Record set>
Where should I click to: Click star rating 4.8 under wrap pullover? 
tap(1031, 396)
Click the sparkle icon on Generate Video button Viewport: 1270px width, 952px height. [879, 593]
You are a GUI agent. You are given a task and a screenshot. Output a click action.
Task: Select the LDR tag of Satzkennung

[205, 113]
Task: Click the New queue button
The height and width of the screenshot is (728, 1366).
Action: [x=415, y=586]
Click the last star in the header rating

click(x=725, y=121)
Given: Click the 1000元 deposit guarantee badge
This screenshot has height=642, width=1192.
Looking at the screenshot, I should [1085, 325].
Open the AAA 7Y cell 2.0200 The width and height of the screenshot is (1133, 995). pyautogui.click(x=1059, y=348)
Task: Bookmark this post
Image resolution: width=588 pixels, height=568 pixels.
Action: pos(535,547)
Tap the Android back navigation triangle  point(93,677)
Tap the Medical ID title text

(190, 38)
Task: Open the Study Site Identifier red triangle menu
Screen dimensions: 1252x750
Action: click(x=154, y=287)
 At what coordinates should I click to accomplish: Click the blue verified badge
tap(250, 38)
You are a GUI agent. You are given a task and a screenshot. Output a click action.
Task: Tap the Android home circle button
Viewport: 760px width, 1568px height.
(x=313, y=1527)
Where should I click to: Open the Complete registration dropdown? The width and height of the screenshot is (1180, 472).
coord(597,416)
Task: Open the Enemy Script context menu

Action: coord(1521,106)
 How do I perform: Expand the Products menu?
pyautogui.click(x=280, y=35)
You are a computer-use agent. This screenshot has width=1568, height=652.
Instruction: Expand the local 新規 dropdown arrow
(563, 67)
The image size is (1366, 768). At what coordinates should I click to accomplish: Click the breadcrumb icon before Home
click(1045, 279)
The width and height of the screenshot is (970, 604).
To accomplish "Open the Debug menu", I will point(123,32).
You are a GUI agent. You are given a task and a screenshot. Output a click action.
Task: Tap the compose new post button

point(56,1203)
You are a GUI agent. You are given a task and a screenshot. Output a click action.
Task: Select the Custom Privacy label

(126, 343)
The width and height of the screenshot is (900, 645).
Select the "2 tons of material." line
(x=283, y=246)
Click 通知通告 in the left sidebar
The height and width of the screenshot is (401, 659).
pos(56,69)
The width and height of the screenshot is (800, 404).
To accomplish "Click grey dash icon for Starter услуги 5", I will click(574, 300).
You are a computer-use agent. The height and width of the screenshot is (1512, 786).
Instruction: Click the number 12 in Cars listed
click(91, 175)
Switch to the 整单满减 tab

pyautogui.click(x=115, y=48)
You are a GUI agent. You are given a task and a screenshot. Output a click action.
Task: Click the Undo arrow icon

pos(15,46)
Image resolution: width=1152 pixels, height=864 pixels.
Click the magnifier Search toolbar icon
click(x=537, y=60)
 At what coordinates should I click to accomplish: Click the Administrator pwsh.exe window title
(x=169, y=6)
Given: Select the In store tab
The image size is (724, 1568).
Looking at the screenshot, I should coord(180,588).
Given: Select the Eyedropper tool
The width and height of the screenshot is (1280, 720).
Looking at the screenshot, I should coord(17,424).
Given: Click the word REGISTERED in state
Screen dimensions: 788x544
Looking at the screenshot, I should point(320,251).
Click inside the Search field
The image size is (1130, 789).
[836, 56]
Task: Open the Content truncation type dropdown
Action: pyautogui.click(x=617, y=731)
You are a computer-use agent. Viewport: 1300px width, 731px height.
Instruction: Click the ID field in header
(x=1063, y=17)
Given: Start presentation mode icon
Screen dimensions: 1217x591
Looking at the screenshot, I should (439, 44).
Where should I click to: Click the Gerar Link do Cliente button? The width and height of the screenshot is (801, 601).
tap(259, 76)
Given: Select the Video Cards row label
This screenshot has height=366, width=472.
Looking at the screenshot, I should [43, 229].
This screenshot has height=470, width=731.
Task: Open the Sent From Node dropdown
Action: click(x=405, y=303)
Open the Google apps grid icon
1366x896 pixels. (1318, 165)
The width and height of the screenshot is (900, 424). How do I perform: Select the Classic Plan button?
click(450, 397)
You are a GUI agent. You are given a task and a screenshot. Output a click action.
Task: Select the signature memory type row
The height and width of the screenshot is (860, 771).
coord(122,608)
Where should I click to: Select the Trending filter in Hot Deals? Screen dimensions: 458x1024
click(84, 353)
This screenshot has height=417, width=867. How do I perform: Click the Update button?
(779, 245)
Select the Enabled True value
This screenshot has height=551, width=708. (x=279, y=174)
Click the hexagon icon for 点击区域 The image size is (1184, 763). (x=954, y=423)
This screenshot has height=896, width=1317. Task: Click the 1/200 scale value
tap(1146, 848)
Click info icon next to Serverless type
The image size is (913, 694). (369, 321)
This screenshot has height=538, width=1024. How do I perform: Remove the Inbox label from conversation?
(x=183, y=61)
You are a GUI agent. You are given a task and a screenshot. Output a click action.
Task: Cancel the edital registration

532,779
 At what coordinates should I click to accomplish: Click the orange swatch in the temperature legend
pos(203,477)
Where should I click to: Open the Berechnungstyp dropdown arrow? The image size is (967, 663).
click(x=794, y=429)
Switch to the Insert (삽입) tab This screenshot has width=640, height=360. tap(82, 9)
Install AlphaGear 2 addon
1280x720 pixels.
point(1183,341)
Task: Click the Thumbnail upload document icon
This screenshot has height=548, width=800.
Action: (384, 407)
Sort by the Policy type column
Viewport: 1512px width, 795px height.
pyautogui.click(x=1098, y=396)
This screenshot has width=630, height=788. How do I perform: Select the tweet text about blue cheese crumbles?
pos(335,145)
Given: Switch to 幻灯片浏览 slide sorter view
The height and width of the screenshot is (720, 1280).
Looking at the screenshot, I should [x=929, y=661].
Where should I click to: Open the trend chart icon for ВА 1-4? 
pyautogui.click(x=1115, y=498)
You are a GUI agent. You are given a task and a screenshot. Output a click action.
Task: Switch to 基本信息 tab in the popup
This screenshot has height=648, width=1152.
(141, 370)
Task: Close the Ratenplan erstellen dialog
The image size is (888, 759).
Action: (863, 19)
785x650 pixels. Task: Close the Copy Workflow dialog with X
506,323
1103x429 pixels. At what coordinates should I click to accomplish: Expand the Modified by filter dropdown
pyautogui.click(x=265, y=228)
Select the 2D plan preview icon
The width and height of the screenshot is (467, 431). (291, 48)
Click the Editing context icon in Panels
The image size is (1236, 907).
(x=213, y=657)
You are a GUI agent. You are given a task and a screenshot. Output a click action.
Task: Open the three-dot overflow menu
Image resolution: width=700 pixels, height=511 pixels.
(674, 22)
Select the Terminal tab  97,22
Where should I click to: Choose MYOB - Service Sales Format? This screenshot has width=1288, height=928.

Exercise> All lines in the entries above that hold the word "triangle" need to be copied.

Answer to this problem>
Tap the Android back navigation triangle  point(93,677)
Task: Open the Study Site Identifier red triangle menu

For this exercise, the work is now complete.